After spending 39 years together, Ben (John Lithgow) and George (Alfred Molina) finally decides to go through the formalities of getting married. The honeymoon is short-lived, as George is fired from his teaching position at a Catholic school due to his new marital status. Without a steady income, Ben and George are forced to sell their apartment and move-in with relatives, Ben with his nephew’s family and George with some generous gay couples that live in the same complex. Love Is Strange is director Ira Sachs’ heartfelt commentary on the difficulties of maintaining love and managing intergenerational conflicts.
It’s not long until George starts to find his living situation uncomfortable, as he struggles to connect with his much younger roommates that are more keen on spending nights partying than sleeping. Ben doesn’t have it much better. His nephew’s family is mired in relationship issues and the last thing they want is Ben butting in. These issues combine with the stress and loneliness associated with tearing apart a couple that has measured their relationship in decades.
Ira Sachs isn’t trying to create a melancholic drama about old people. Rather, by separating Ben and George, Sachs shows us the intricacies and nuances that come with love. While they’re both trying to adjust to their new living situation and relationship dynamic, their bond with each other is constantly in the background.

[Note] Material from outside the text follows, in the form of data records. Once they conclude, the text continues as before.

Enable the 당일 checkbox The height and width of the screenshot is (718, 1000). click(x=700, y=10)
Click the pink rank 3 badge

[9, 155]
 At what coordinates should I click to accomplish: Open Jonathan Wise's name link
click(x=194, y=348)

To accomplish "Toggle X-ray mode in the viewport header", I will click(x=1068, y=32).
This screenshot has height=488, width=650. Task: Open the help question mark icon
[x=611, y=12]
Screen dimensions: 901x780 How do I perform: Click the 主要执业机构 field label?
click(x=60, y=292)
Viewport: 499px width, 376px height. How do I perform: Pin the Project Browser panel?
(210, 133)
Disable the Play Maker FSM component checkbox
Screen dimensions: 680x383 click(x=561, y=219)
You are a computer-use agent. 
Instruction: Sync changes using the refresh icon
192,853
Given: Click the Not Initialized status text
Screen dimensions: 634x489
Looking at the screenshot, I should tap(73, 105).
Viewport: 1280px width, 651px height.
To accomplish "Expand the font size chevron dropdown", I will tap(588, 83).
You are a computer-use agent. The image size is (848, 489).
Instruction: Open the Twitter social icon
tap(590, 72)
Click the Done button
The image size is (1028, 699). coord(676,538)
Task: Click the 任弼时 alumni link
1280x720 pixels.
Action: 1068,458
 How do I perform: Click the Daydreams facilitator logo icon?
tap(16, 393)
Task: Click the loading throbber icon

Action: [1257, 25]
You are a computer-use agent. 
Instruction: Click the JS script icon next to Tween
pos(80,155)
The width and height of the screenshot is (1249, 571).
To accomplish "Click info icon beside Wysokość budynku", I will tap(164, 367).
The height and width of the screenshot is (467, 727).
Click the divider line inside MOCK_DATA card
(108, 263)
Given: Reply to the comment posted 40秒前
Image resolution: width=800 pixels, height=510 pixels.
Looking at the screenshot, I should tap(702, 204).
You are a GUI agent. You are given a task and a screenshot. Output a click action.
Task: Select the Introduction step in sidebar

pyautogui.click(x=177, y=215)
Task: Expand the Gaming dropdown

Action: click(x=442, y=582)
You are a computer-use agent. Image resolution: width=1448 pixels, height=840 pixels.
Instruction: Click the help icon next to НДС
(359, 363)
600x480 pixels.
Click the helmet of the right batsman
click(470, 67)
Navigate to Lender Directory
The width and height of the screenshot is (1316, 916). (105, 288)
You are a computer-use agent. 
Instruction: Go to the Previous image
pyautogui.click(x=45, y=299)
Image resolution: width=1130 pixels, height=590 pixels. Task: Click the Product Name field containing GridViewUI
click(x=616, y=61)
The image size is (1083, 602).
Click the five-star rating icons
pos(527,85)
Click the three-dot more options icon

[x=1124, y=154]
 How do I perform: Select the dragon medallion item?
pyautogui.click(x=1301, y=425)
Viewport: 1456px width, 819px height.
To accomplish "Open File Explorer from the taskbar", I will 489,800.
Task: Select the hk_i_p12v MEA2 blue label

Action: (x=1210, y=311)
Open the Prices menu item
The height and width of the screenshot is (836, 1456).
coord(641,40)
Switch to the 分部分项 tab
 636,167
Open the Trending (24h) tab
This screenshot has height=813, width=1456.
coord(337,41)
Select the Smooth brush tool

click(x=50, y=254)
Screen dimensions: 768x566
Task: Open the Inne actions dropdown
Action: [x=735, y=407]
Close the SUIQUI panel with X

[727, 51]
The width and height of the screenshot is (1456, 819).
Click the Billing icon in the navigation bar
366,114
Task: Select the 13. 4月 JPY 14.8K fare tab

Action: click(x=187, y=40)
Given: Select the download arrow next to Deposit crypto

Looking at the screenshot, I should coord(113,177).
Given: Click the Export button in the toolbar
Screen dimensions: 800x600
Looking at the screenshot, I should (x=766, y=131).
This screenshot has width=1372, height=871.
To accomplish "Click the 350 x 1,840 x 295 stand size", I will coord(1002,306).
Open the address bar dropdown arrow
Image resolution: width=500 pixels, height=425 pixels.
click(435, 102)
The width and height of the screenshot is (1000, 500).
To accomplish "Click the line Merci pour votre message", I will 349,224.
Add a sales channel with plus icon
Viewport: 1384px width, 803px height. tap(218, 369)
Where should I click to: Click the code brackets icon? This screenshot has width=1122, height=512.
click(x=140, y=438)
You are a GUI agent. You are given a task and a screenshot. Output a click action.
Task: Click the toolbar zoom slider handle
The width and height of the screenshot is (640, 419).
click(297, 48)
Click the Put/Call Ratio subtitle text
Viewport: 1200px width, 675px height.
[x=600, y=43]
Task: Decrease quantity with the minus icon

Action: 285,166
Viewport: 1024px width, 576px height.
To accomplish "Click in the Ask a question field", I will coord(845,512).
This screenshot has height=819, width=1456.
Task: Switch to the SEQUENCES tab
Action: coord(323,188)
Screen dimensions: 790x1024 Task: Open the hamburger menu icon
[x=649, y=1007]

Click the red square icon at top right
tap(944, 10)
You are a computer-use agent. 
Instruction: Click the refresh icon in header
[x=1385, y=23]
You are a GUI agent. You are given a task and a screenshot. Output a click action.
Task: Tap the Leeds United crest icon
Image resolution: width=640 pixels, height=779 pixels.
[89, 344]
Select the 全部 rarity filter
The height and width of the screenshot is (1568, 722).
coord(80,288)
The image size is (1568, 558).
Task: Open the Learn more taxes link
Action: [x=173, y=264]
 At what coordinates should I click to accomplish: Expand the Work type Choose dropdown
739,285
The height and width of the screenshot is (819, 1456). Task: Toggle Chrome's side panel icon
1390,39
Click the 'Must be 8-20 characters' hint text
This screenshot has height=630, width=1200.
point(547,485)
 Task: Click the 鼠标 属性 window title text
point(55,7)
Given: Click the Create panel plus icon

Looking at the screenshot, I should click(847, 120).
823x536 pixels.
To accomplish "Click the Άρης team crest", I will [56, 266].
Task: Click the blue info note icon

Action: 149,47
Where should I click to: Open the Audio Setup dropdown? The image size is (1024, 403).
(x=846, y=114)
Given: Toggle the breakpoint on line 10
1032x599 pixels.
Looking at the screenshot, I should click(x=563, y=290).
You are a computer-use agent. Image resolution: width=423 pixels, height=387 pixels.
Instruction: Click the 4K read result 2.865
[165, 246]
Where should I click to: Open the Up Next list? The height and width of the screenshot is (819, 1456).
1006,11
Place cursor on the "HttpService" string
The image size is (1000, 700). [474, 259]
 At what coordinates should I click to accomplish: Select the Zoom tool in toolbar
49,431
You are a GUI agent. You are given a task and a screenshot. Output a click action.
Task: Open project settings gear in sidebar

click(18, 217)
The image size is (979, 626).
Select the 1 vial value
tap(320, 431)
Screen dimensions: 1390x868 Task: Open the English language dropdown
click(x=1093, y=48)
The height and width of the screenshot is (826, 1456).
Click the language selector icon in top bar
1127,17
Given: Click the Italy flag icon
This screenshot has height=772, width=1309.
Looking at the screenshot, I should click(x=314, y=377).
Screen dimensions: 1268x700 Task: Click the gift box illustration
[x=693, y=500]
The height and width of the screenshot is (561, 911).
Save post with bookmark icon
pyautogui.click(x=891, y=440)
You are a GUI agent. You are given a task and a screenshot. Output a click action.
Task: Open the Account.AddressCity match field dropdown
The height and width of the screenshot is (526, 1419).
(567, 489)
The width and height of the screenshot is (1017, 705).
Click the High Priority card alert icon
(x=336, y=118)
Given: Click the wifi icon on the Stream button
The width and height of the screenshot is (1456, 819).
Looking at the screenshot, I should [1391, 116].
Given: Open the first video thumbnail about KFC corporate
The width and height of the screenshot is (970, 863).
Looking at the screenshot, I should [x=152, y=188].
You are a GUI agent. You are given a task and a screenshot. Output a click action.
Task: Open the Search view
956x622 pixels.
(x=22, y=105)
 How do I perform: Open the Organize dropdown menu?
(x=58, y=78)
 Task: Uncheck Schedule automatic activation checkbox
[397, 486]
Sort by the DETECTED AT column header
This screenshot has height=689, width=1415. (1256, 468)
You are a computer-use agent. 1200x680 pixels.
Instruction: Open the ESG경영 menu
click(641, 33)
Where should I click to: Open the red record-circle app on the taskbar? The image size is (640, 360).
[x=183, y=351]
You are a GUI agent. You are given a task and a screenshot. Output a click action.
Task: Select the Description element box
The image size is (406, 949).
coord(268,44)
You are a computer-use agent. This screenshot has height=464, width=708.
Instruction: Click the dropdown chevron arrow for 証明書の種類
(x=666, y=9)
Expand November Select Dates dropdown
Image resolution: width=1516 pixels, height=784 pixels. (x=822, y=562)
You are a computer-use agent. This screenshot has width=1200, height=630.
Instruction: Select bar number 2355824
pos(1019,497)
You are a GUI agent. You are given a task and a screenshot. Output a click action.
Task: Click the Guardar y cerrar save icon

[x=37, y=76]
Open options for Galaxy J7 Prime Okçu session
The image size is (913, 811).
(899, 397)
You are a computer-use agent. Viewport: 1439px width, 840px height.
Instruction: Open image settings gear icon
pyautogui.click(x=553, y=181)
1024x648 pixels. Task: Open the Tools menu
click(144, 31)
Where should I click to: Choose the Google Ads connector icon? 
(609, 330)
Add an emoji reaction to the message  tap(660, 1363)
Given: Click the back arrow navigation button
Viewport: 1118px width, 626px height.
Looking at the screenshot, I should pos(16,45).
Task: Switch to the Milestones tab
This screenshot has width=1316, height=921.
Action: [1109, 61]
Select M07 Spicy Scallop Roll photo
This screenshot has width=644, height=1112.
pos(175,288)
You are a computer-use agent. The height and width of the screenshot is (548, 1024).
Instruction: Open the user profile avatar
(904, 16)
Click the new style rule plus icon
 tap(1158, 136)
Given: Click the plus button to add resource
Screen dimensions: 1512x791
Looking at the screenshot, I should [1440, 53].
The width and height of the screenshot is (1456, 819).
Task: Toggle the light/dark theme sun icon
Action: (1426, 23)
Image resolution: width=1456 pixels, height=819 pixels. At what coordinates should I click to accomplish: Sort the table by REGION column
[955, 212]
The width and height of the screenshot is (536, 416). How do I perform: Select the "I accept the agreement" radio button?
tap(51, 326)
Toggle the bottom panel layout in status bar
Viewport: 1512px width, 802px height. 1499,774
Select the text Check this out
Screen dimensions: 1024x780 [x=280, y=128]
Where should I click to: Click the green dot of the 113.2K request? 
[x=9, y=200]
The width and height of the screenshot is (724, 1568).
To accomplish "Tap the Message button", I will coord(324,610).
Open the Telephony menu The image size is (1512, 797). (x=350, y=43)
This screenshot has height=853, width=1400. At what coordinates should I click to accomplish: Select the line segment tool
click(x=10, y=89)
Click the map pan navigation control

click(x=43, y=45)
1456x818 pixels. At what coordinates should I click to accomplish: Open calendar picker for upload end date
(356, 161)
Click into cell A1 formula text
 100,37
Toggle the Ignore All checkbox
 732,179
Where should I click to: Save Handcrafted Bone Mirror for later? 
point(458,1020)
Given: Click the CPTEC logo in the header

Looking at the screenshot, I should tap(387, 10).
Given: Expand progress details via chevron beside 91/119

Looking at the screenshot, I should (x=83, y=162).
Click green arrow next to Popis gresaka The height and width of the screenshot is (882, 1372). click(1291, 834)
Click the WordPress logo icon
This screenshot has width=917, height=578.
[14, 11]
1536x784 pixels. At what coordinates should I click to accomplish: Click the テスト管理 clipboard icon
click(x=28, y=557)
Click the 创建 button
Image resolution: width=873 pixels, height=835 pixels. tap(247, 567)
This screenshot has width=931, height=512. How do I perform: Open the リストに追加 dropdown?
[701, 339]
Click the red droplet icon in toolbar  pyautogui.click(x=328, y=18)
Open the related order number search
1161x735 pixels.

Even at 90 minutes, Love Is Strange feels lengthy. A deliberately slow camera that lingers in the scenery after the characters move out of frame is reminiscent of Yasujiro Ozu’s style. It adds a weightiness to each interaction and a sense of realism to each sequence. This realism in filming is juxtaposed with edits that skip days or even months. Sachs is far more concerned with connecting scenes that flow thematically than with maintaining a consistent chronological structure. This emphasis on scenes connected by subject matter across swaths of time makes the film analogous to the human perception of life, defined by select moments of detail in between days or weeks of mundanity.
Characteristic of many recent art films, Love Is Strange shows little action, but tells a lot. In the days that Sachs skips, major events occur that are glossed over, yet Love Is Strange puts scenes of mundane tasks, such as eating and sleeping, on center stage. It’s through routine activity that the bubbling issues of age and health, family and friendship, and time arise.
These broad issues are covered in a careful and selective manner. Ira Sachs acknowledges the limitations that one narrative can provide and chooses quality over cramming too many ideologies. Love Is Strange delivers a powerful slice of the myriad of issues that not only face the elderly or gay, but all couples in modern society. Sachs, through Love Is Strange, may not have all the answers, but he asks all the right questions.